In order to solve for the magnitude of potential at (10cm,15cm), the above equation for V needs to be used, which takes into account the distance r from the origin of the bar to the point. The equation for V with variables for a and b was actually derived using Wolfram Alpha, and afterwards we simply plugged in our appropriate values. Not displayed above is the answer for the potential, which is 2.43*10^4 V.

Sketches of Electrical Field Lines and Equipotentials

If an electric charge can travel along a surface without doing any work, the surface is called an equipotential surface. Pictured above are three equipotential surfaces depicted as the line going through the center of the first drawing (going clockwise from left, to right), around the center of the second drawing, and along the curvature of the third drawing. The premise is that the path of the charge and the electric field lines are perpendicular of one another, resulting in the equation E(dot)ds= 0.

Electric Potential Lab/Activity

Power Source

Voltmeter

Conductive Paper

Pictured above are the various pieces of equipment used to run this activity. We had a power source connected to two points on the conductive paper, which we then turned on to run a voltage through. We then used a voltmeter to measure the magnitude of the voltage at various distances.
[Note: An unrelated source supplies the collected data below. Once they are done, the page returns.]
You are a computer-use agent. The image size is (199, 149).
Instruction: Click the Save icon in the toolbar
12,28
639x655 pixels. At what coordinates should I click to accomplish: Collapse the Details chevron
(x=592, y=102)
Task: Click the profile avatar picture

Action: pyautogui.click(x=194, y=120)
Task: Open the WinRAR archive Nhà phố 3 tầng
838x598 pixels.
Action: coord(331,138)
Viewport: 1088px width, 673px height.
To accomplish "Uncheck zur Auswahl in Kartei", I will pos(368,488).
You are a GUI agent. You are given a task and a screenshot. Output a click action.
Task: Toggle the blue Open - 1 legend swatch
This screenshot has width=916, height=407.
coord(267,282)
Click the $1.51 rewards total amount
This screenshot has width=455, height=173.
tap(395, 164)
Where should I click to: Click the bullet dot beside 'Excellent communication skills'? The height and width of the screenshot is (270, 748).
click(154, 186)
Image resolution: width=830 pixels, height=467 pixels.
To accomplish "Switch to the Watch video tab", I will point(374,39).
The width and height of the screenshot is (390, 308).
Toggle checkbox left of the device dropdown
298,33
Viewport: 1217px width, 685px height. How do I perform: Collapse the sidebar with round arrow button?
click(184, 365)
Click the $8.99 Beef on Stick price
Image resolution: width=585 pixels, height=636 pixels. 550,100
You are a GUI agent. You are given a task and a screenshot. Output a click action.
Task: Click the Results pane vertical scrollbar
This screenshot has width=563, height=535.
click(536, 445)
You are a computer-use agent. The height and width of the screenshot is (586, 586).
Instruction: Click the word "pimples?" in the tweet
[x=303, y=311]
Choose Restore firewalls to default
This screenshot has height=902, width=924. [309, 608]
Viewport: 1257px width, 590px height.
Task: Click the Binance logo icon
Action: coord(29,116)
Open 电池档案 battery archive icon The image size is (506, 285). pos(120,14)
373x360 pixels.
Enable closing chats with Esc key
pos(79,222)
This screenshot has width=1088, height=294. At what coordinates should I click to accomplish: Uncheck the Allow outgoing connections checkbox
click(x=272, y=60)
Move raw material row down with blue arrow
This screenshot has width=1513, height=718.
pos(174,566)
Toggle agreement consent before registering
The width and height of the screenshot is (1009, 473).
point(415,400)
This was done by placing both of the voltmeter needles are precise lengths from each other. The Position values shown below depict the distance and direction that one of the needles moved in relation to the other stationary needle, which was left at the origin (one of the metal circles on the paper). It should be noted that the potential difference between the two metal circles is 15.08 V. 15 V was the amount of power we chose to produce from the power supply.

After gathering this data, we were asked to answer several questions in the lab notebook shown below:

Summary:

In summary, we have established three different methods of finding potential difference V between two points: discretely using a spreadsheet, algebraically/trigonometrically by solving for V, and solving for V using Gauss' Law. We have also looked into what it means for a surface to be equipotential and how a charge can do zero work by traveling along such a surface. We also got some hands on experience by manually testing potentially differences between two points on conductive paper. This allowed us to gather some data and calculate how much work a charge would have to do to move from one point on the paper to another using the equation W=QDV.